There are a lot of server monitoring services around, but sometimes you need to keep the things simple, for a number of reasons, for example:
- your infrastructure is too simple to pay for a more complicated service
- You just need a “ping” to know when your http server is responding
- you already have an “elastic load balancer” or similar handling new servers when the CPU is high or something, and you just need a notification when something went really wrong
- you just do not have the money to pay for any other monitoring service
- you just do not like the existing services
- you suffer from the “NIH” syndrome (Not Invented Here)
For these reasons or any other you can think about, you have some options:
- You can build your own service monitoring tool
- You can use the one I started and customize for your needs
This post is to show you the start of a project, I wanted a simple dashboard to show what services were fine and what services were failing if any…
And the result is the ugly dashboard bellow:
The result is pretty simple, it shows a green square if the service is OK, and a red one if the service is failing.
Currently the dashboard has the following features:
- email notification for service failures and recovery
- check of service http status
- check of http request body
- check of json results (simple values match)
There is no admin interface yet, I’ll create one.
And the next feature to be implemented is a “service check relay” to check status of services using mmonit.
The one problem, I have a low test coverage in the project, I’m working on that also.
If you wanna check the project, and maybe you can solve your monitoring problems and improve the project.
The source is on github, just check it here: https://github.com/urubatan/service_status_dashboard
The service is running on:
- Ruby 2.5.0
- Rails 5.1.6
- Sidekiq 5.1.1
So you need sidekiq to run it;
The checks are executed every 5 minutes, you can adjust that in the config/schedules.yaml file, it is using the ‘sidekiq-cron’ gem.

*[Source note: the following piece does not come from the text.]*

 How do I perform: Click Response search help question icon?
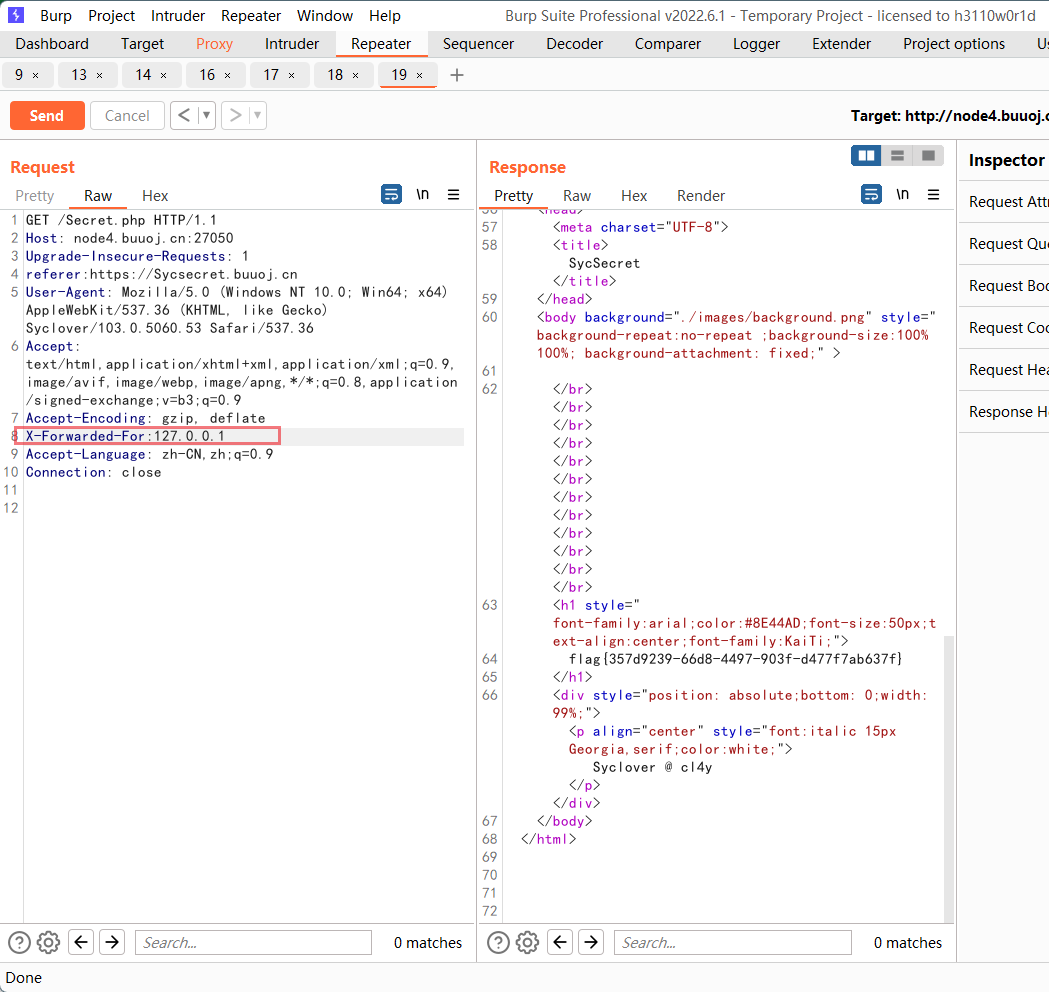(x=498, y=942)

Right now, until the admin console, and any kind of authentication is present, you need to use the “rails console” to create your services, they will be checked automatically thou.
The next features to be implemented are (in no specific order):
- relay check for mmonit
- admin interface
- authentication (required for admin interface)
- per service check schedule
- javascript verification of the request result
- “basic auth” support for the service request
- support for service checks with HTTP methods different than “GET”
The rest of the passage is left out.